**Problem to work on**
Put every line of the records below into a Markdown table with two columns, Row and Text. Number each row and skip the blank lines.

**Given information**
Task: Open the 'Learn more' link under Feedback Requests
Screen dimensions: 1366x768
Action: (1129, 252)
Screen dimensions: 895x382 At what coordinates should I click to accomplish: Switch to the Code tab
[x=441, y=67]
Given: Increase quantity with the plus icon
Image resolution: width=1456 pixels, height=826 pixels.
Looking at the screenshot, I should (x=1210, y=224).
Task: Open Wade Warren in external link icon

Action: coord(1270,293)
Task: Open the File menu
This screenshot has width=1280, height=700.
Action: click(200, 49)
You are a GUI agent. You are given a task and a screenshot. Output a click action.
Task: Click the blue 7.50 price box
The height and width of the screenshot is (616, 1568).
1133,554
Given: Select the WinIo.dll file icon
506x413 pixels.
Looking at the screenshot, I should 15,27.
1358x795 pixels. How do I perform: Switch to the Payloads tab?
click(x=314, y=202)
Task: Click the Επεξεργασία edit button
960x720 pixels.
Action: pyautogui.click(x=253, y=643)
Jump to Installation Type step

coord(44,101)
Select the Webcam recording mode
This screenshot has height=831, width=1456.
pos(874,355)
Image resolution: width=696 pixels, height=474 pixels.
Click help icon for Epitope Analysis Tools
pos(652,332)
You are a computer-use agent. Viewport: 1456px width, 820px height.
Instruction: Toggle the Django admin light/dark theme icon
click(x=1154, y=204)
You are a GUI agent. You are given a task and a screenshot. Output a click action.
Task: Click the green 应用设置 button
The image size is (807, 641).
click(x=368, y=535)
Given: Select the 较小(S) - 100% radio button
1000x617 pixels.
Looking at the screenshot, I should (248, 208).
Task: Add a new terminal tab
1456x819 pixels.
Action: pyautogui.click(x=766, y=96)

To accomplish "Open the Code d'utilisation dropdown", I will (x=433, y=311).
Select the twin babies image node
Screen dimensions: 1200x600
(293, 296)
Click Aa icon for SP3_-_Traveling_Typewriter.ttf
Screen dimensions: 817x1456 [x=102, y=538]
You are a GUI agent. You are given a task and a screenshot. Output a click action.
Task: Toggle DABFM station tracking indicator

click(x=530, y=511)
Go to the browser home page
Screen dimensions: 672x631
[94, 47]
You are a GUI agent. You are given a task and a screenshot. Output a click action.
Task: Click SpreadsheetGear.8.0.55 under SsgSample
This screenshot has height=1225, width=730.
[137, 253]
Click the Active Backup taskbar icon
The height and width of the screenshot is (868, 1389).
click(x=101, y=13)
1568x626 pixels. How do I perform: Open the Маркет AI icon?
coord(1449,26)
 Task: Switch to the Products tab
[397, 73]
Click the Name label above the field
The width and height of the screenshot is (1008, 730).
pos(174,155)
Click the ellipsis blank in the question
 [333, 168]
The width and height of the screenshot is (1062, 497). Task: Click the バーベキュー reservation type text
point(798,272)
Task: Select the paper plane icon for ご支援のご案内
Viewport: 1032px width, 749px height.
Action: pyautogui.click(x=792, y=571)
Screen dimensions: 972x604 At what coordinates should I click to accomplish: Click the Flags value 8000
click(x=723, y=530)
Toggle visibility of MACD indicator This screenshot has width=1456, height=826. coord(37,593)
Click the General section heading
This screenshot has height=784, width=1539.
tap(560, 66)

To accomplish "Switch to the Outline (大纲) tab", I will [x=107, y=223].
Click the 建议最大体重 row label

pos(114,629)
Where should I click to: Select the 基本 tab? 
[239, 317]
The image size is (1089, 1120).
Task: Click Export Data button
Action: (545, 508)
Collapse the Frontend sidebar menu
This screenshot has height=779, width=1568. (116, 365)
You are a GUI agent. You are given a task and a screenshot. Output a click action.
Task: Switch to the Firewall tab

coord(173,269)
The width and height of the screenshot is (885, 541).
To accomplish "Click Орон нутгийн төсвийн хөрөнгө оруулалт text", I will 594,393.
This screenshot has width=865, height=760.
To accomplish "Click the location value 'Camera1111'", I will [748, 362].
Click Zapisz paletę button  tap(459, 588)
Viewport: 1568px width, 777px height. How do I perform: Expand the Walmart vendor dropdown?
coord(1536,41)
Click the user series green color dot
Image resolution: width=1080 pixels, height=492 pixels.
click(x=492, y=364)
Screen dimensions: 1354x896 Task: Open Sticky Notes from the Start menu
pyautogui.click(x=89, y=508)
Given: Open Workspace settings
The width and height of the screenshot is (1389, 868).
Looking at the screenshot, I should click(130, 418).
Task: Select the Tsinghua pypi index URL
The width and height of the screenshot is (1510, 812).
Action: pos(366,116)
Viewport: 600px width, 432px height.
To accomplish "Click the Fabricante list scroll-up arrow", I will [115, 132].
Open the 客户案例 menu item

**Exercise answer**
| Row | Text |
|---|---|
| 1 | Task: Open the 'Learn more' link under Feedback Requests |
| 2 | Screen dimensions: 1366x768 |
| 3 | Action: (1129, 252) |
| 4 | Screen dimensions: 895x382 At what coordinates should I click to accomplish: Switch to the Code tab |
| 5 | [x=441, y=67] |
| 6 | Given: Increase quantity with the plus icon |
| 7 | Image resolution: width=1456 pixels, height=826 pixels. |
| 8 | Looking at the screenshot, I should (x=1210, y=224). |
| 9 | Task: Open Wade Warren in external link icon |
| 10 | Action: coord(1270,293) |
| 11 | Task: Open the File menu |
| 12 | This screenshot has width=1280, height=700. |
| 13 | Action: click(200, 49) |
| 14 | You are a GUI agent. You are given a task and a screenshot. Output a click action. |
| 15 | Task: Click the blue 7.50 price box |
| 16 | The height and width of the screenshot is (616, 1568). |
| 17 | 1133,554 |
| 18 | Given: Select the WinIo.dll file icon |
| 19 | 506x413 pixels. |
| 20 | Looking at the screenshot, I should 15,27. |
| 21 | 1358x795 pixels. How do I perform: Switch to the Payloads tab? |
| 22 | click(x=314, y=202) |
| 23 | Task: Click the Επεξεργασία edit button |
| 24 | 960x720 pixels. |
| 25 | Action: pyautogui.click(x=253, y=643) |
| 26 | Jump to Installation Type step |
| 27 | coord(44,101) |
| 28 | Select the Webcam recording mode |
| 29 | This screenshot has height=831, width=1456. |
| 30 | pos(874,355) |
| 31 | Image resolution: width=696 pixels, height=474 pixels. |
| 32 | Click help icon for Epitope Analysis Tools |
| 33 | pos(652,332) |
| 34 | You are a computer-use agent. Viewport: 1456px width, 820px height. |
| 35 | Instruction: Toggle the Django admin light/dark theme icon |
| 36 | click(x=1154, y=204) |
| 37 | You are a GUI agent. You are given a task and a screenshot. Output a click action. |
| 38 | Task: Click the green 应用设置 button |
| 39 | The image size is (807, 641). |
| 40 | click(x=368, y=535) |
| 41 | Given: Select the 较小(S) - 100% radio button |
| 42 | 1000x617 pixels. |
| 43 | Looking at the screenshot, I should (248, 208). |
| 44 | Task: Add a new terminal tab |
| 45 | 1456x819 pixels. |
| 46 | Action: pyautogui.click(x=766, y=96) |
| 47 | To accomplish "Open the Code d'utilisation dropdown", I will (x=433, y=311). |
| 48 | Select the twin babies image node |
| 49 | Screen dimensions: 1200x600 |
| 50 | (293, 296) |
| 51 | Click Aa icon for SP3_-_Traveling_Typewriter.ttf |
| 52 | Screen dimensions: 817x1456 [x=102, y=538] |
| 53 | You are a GUI agent. You are given a task and a screenshot. Output a click action. |
| 54 | Task: Toggle DABFM station tracking indicator |
| 55 | click(x=530, y=511) |
| 56 | Go to the browser home page |
| 57 | Screen dimensions: 672x631 |
| 58 | [94, 47] |
| 59 | You are a GUI agent. You are given a task and a screenshot. Output a click action. |
| 60 | Task: Click SpreadsheetGear.8.0.55 under SsgSample |
| 61 | This screenshot has height=1225, width=730. |
| 62 | [137, 253] |
| 63 | Click the Active Backup taskbar icon |
| 64 | The height and width of the screenshot is (868, 1389). |
| 65 | click(x=101, y=13) |
| 66 | 1568x626 pixels. How do I perform: Open the Маркет AI icon? |
| 67 | coord(1449,26) |
| 68 |  Task: Switch to the Products tab |
| 69 | [397, 73] |
| 70 | Click the Name label above the field |
| 71 | The width and height of the screenshot is (1008, 730). |
| 72 | pos(174,155) |
| 73 | Click the ellipsis blank in the question |
| 74 |  [333, 168] |
| 75 | The width and height of the screenshot is (1062, 497). Task: Click the バーベキュー reservation type text |
| 76 | point(798,272) |
| 77 | Task: Select the paper plane icon for ご支援のご案内 |
| 78 | Viewport: 1032px width, 749px height. |
| 79 | Action: pyautogui.click(x=792, y=571) |
| 80 | Screen dimensions: 972x604 At what coordinates should I click to accomplish: Click the Flags value 8000 |
| 81 | click(x=723, y=530) |
| 82 | Toggle visibility of MACD indicator This screenshot has width=1456, height=826. coord(37,593) |
| 83 | Click the General section heading |
| 84 | This screenshot has height=784, width=1539. |
| 85 | tap(560, 66) |
| 86 | To accomplish "Switch to the Outline (大纲) tab", I will [x=107, y=223]. |
| 87 | Click the 建议最大体重 row label |
| 88 | pos(114,629) |
| 89 | Where should I click to: Select the 基本 tab?  |
| 90 | [239, 317] |
| 91 | The image size is (1089, 1120). |
| 92 | Task: Click Export Data button |
| 93 | Action: (545, 508) |
| 94 | Collapse the Frontend sidebar menu |
| 95 | This screenshot has height=779, width=1568. (116, 365) |
| 96 | You are a GUI agent. You are given a task and a screenshot. Output a click action. |
| 97 | Task: Switch to the Firewall tab |
| 98 | coord(173,269) |
| 99 | The width and height of the screenshot is (885, 541). |
| 100 | To accomplish "Click Орон нутгийн төсвийн хөрөнгө оруулалт text", I will 594,393. |
| 101 | This screenshot has width=865, height=760. |
| 102 | To accomplish "Click the location value 'Camera1111'", I will [748, 362]. |
| 103 | Click Zapisz paletę button  tap(459, 588) |
| 104 | Viewport: 1568px width, 777px height. How do I perform: Expand the Walmart vendor dropdown? |
| 105 | coord(1536,41) |
| 106 | Click the user series green color dot |
| 107 | Image resolution: width=1080 pixels, height=492 pixels. |
| 108 | click(x=492, y=364) |
| 109 | Screen dimensions: 1354x896 Task: Open Sticky Notes from the Start menu |
| 110 | pyautogui.click(x=89, y=508) |
| 111 | Given: Open Workspace settings |
| 112 | The width and height of the screenshot is (1389, 868). |
| 113 | Looking at the screenshot, I should click(130, 418). |
| 114 | Task: Select the Tsinghua pypi index URL |
| 115 | The width and height of the screenshot is (1510, 812). |
| 116 | Action: pos(366,116) |
| 117 | Viewport: 600px width, 432px height. |
| 118 | To accomplish "Click the Fabricante list scroll-up arrow", I will [115, 132]. |
| 119 | Open the 客户案例 menu item |